Explore All the Names With Pittsburgh’s Quantum Theatre
The ringing sound of a gong reverberates through the vast halls of the former Northside library adjacent to the New Hazlett Theatre. The building is dense with theatrical history; the former home and set of A&E’s original series, “Those Who Kill.” The front lobby of the reconstructed library is still masquerading as the head office of Pittsburgh’s Homicide Department, complete with plaster bricks lining the walls and embroidered glass doors to match.
Spectators quickly scarf down the rest of their complementary wine and finger sandwiches and follow the head usher’s hand as she leads the crowd up a massive spiral staircase. The audience was trained at the beginning of the performance to understand that the sonorous ring of the gong means it is time to switch rooms, the intermission is over and the exploration continues.

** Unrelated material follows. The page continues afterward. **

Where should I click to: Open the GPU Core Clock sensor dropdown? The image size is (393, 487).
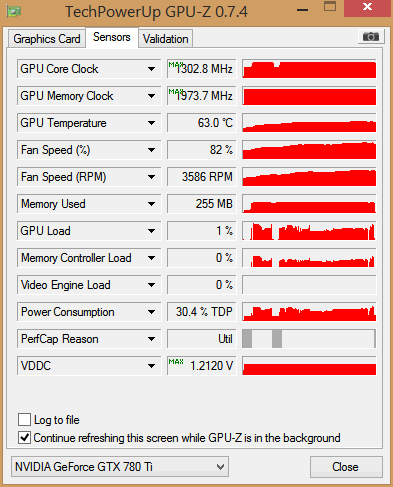click(x=151, y=69)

Nearly all of the second floor is devoted to the performance of this season’s production by Quantum Theatre. Titled “All the Names” and based on the Nobel Prize-winning novel of the same name by José Saramago, this new project presents a cleverly balanced combination of 40 percent theatre and 60 percent artistry that literally encapsulates the audience in the action.
The set is completely interactive. Constructed with the help of Northside neighbors at The Mattress Factory, the numerous rooms are ardently dripping with gallons of modern symbolism and ingenious installations. Following the usher to an overlooking balcony of the performance, the audience is paused temporarily to overlook the life of Senhor José, a clerk for the Central Registry of Births, Marriages, and Deaths, as he bends the rules of his position for the very first time. Performances are just as interactive as the set. Players will speak directly to nearby audience members when it behooves them to do so, and though the set is aesthetically disjointed and unorganized, every upturned ladder and box holds the potential to be used as a prop or stage by the expertly assembled four-man cast.
As the play unfolds, more chimes from the gong direct audience members to different and more intricately designed rooms housed by the second floor. It becomes more and more clear that this play, though officially an adaptation, has become exclusively unique under the direction of Quantum Theatre. In this vein, the characters and story have become no less than clever homages to the original work, and actively project their own themes of identity, love, and loneliness among countless other interpretations.